Amerykanie wpierdalają przetworzone i żyją długo, Australijczycy też. Kiedyś pewien profesor medycyny powiedział, że jak przychodzi do nich pacjent otyły po zawale i udarze to właściwie wszystko jasne, ale jak pacjentem po zawale jest osoba chuda, prowadząca spokojny tryb życia, to rozkładają ręce bo nie potrafią tego wytłumaczyć. Taka jest obecnie wiedza. Dlatego co kilka lat coś ogłaszają, zmieniają zdanie.
No i luks :D.
No właśnie. Kluczem jest raczej słowo "przetworzone" Im mniej tego tym lepiej, a dieta i tak musi być zbilansowana.
A jaka była dostępność takiego zarcia, jakie się komu podoba 100 lat temu i jaka jest teraz? Jak bardzo przetwarzane było pożywienie wtedy i dziś?
ALe z drugiej strony, @Piecberg, błonnik siedzi nie tylko w zbożach.
A gdzieś mi się obiło o uszy, że te statystyki długości życia w Japonii nabijały rodziny, które nie zgłaszały zgonów seniorów żeby dłużej pobierać ich emerytury. Ale pewnie bullshit 😛
Ja im nie wierzę. Każdy gada co innego a często kryje się za tym wielki biznes i walka o rynek zbytu.

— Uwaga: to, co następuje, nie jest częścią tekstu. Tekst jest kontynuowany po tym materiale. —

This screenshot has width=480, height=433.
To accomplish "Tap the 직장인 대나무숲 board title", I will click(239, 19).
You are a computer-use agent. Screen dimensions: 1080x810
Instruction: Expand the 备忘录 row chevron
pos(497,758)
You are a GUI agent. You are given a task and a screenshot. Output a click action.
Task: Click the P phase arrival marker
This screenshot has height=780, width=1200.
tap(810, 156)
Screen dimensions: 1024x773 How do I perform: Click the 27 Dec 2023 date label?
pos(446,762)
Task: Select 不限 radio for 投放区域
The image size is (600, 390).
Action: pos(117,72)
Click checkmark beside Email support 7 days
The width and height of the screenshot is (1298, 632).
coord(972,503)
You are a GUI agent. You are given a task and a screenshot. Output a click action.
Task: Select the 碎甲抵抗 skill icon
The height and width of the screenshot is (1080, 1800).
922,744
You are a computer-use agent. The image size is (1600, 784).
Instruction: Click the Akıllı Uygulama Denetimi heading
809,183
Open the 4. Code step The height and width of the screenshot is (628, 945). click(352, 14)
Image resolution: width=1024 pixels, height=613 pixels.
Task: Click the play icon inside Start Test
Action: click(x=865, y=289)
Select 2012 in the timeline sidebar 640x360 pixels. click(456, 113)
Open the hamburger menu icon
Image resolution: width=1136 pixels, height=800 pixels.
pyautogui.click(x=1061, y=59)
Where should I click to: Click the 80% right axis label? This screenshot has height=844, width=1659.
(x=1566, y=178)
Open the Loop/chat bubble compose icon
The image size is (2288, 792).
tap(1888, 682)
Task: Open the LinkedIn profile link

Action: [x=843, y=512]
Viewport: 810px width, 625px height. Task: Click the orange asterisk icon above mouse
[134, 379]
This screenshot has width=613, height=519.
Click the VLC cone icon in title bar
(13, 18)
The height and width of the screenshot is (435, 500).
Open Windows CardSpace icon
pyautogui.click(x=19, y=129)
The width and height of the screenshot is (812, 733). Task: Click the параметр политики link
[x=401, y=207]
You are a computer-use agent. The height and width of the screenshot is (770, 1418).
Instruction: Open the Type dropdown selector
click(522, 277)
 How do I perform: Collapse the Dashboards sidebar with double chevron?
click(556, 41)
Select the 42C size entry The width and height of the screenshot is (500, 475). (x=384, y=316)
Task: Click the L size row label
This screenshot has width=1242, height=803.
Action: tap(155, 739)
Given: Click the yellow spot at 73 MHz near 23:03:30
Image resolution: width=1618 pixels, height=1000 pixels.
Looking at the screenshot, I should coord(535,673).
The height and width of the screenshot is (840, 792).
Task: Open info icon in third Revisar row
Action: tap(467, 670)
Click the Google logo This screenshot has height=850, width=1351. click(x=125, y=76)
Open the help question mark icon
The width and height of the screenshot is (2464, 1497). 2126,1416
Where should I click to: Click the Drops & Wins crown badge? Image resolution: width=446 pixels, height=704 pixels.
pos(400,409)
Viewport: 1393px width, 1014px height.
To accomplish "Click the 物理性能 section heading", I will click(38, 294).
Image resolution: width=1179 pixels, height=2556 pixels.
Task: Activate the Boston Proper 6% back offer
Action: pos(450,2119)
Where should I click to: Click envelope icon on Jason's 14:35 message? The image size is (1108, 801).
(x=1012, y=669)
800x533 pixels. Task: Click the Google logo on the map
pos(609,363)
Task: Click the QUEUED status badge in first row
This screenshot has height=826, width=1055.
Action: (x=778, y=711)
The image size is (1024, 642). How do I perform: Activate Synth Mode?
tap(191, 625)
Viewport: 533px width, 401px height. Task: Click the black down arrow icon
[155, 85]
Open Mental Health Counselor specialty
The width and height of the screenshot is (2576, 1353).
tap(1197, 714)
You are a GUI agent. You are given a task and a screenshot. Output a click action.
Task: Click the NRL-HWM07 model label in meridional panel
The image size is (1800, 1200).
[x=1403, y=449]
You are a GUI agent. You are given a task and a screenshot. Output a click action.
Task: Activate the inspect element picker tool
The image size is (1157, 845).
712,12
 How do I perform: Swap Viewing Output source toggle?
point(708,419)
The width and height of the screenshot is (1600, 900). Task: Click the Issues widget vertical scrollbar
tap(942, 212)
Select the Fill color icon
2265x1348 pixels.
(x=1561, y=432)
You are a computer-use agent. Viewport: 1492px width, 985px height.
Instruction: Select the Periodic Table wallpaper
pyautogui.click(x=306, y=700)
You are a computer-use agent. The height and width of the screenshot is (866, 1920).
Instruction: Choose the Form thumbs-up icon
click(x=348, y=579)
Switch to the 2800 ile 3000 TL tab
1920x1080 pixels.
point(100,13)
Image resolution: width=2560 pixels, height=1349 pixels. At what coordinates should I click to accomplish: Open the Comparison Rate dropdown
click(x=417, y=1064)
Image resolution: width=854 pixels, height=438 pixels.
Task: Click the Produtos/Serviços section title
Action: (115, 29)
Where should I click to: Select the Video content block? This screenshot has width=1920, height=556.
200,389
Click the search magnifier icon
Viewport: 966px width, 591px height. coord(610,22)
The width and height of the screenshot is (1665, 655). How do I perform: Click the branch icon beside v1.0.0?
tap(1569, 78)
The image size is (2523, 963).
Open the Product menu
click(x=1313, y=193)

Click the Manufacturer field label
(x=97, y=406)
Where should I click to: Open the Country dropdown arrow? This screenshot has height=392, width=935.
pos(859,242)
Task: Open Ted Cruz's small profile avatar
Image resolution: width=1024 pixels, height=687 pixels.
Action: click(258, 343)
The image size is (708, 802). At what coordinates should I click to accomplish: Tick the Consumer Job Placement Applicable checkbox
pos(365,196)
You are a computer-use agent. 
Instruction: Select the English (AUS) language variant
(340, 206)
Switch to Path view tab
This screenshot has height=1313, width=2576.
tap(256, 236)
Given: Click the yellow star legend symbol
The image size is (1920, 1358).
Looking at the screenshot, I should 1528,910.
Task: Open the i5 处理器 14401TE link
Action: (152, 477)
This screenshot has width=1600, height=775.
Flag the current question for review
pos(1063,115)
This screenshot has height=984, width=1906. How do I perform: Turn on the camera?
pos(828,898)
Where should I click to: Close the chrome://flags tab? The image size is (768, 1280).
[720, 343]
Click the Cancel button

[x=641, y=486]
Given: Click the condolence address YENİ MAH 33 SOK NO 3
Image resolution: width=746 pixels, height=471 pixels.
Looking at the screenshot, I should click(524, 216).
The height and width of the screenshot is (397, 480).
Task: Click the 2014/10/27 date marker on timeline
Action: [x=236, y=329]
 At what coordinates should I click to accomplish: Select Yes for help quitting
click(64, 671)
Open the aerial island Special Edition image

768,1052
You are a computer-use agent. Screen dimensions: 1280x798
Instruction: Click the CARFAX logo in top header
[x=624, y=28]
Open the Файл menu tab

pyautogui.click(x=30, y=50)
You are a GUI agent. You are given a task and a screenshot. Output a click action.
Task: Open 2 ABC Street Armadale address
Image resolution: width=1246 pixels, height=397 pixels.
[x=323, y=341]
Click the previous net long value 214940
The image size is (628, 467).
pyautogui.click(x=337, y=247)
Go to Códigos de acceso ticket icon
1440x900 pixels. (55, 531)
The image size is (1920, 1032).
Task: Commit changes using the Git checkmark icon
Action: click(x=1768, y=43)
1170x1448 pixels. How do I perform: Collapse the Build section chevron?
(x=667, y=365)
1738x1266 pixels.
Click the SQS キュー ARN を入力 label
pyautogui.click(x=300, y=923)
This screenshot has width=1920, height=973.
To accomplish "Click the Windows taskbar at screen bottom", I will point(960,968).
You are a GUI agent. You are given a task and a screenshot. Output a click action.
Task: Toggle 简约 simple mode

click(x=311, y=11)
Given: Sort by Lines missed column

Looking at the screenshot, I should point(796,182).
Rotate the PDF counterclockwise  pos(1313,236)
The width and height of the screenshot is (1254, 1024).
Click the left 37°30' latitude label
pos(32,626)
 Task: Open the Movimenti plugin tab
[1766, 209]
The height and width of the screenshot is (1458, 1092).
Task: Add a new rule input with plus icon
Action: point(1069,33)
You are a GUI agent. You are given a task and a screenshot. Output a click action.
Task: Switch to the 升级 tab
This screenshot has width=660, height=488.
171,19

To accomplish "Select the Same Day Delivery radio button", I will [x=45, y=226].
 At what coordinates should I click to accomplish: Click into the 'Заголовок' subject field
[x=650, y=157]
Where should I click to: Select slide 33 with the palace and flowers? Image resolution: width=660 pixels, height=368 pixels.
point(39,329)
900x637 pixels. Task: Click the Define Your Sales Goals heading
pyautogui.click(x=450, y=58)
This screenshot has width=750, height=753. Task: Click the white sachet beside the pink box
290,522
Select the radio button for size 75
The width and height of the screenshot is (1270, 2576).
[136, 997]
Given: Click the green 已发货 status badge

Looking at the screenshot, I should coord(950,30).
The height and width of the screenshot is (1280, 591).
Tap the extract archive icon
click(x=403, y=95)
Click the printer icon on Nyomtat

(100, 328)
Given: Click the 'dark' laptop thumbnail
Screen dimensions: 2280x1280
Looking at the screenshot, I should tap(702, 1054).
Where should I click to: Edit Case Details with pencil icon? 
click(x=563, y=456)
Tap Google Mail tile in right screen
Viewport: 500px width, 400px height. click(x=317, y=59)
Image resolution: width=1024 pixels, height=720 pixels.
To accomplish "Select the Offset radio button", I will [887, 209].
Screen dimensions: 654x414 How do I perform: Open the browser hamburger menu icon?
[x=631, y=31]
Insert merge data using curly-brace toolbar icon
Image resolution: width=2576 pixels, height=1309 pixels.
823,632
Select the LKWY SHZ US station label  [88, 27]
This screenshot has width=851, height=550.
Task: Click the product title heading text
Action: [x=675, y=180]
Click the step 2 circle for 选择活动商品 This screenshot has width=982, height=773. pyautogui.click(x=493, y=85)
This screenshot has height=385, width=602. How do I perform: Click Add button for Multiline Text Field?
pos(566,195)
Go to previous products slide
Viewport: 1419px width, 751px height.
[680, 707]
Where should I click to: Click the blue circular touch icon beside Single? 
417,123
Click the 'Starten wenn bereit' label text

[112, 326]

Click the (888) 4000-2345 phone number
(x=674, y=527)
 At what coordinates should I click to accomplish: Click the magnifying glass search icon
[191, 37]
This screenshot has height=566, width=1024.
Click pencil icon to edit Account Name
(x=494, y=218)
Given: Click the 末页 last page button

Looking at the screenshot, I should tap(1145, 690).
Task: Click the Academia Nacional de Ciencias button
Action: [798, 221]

Zawały serca były, są i będą, nowotwory również. Te łachudry od żywienia ciągle zmieniają zdanie bo sami nie znają podstawowych mechanizmów odpowiadających za otyłość, itd. 25 lat temu margaryna najzdrowsza a masło i smalec samo zło, dzisiaj odwrotnie. Kiedyś jajko to bomba holesterolowa, więc jeść jak najmniej. Dzisiaj, jedzcie jajek jak najwięcej bo to samo zdrowie. Kiedyś, codziennie szklanka mleka, później, że szkodliwe, teraz, że dobre. Jak wpiszemy w internecie zboże to wyskakują strony o jego szkodliwości na nasze zdrowie, ale jak wpiszemy błonnik to pojawiają się informacji o zbawiennym wpływie błonnika na nasz organizm. Niby tak strasznie źle się odżywiamy to dlaczego żyjemy 2 razy dłużej niż nasi przodkowie. Jeśli chodzi o długość życia na drugim miejscu po Japończykach są Australijczycy i co myślicie, że oni zdrowo się odżywiają? Nic z tych rzeczy. Jedzą tak jak Amerykanie. Węglowodany takie złe a Włosi jedzą tyle makaronu i mają się dobrze.
Miło :D. A książla nazywa się "Żywienie optymalne" :D!
No ja się zgadzam z tym, tak samo jak z książką doktora kwaśniewskiego dieta żywieniowa. Także nie wiem co tu jeszcze dodać.